Print the listing in its entirety and exactly, leaving out images.

-- EXERCISE MATERIALS follows --

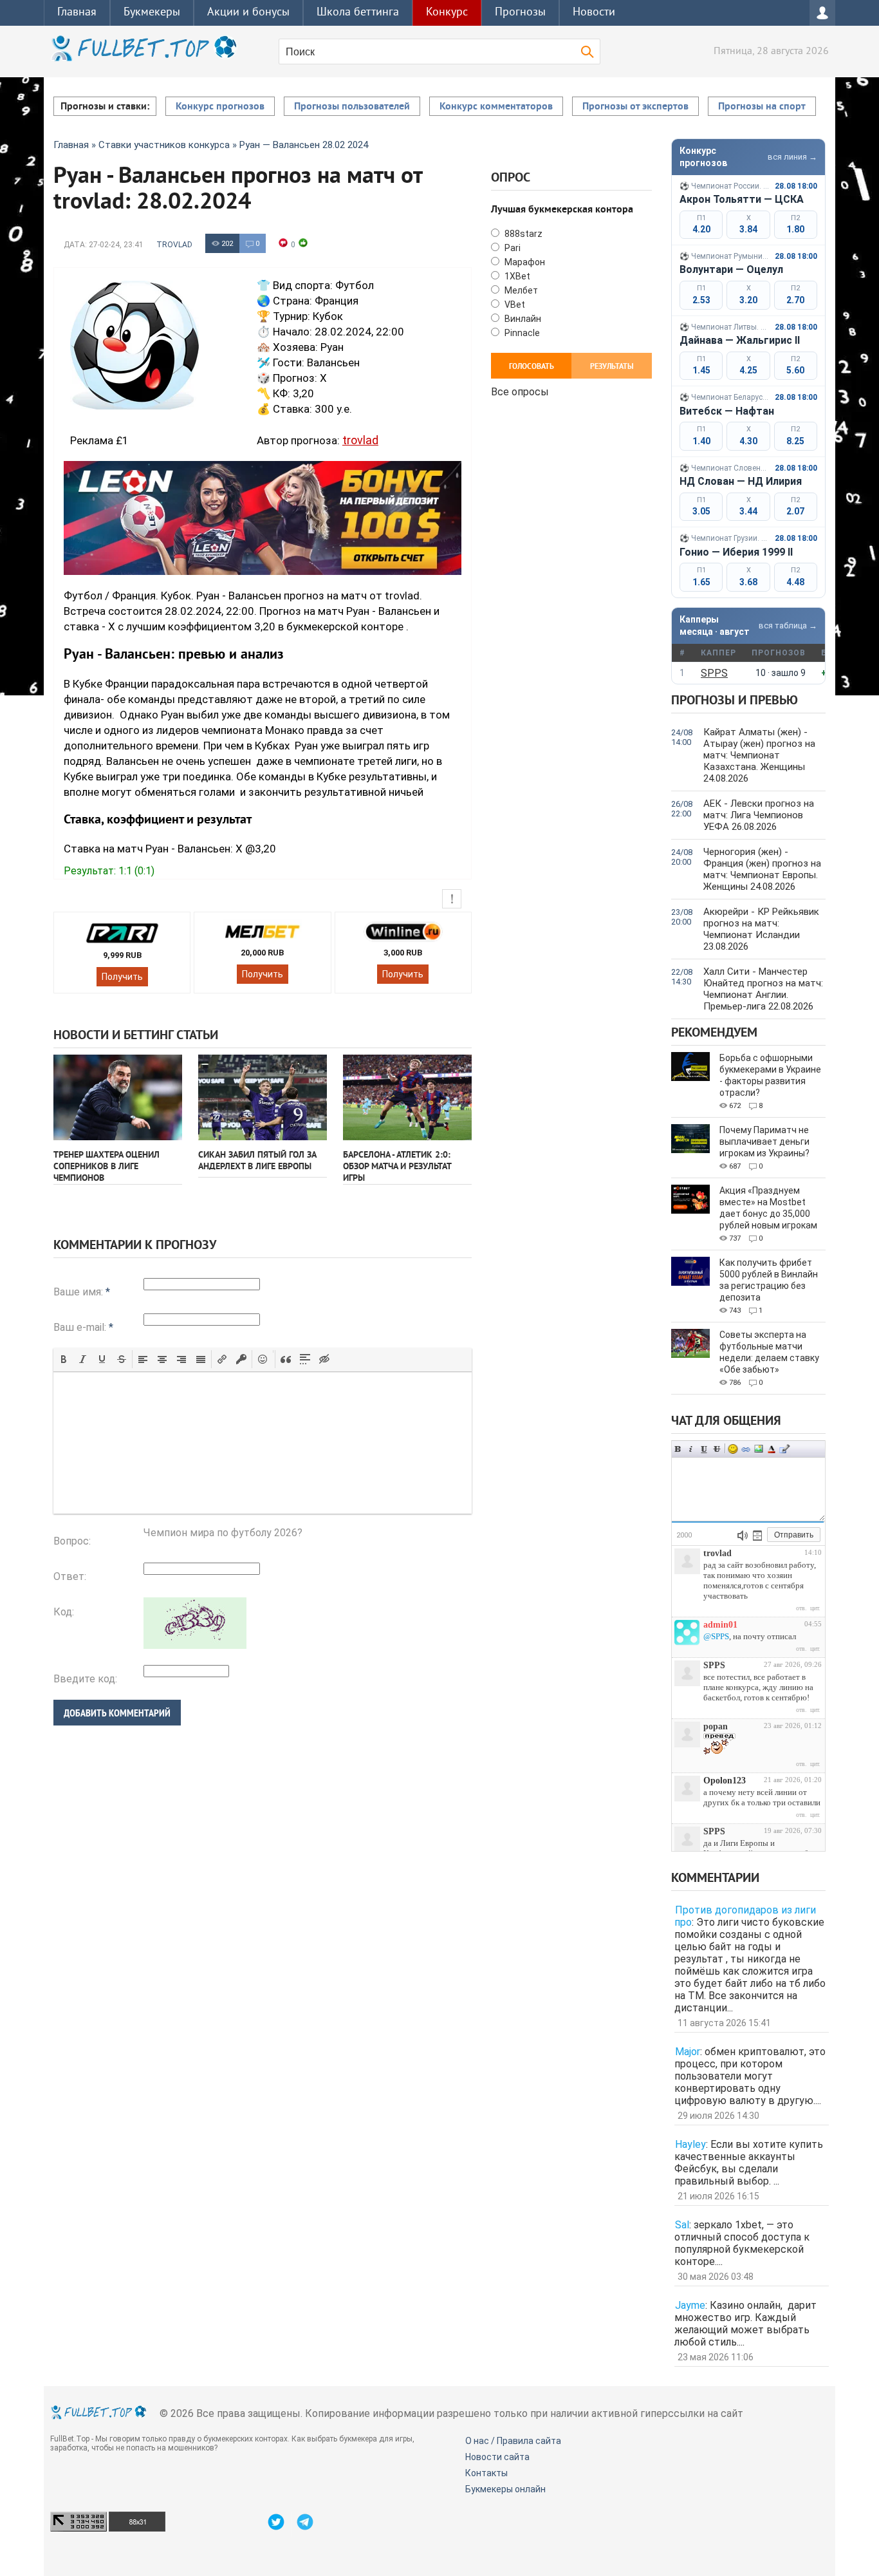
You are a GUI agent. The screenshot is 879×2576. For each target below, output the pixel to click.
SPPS (714, 673)
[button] (64, 1359)
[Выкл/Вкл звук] (742, 1535)
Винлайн (522, 319)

-- EXERCISE MATERIALS concluded --

▶ [ANSWER AREA]:
You are a GUI agent. The screenshot is 879×2576. For each target below, output the pixel to click.
SPPS (714, 673)
[button] (64, 1359)
[Выкл/Вкл звук] (742, 1535)
Винлайн (522, 319)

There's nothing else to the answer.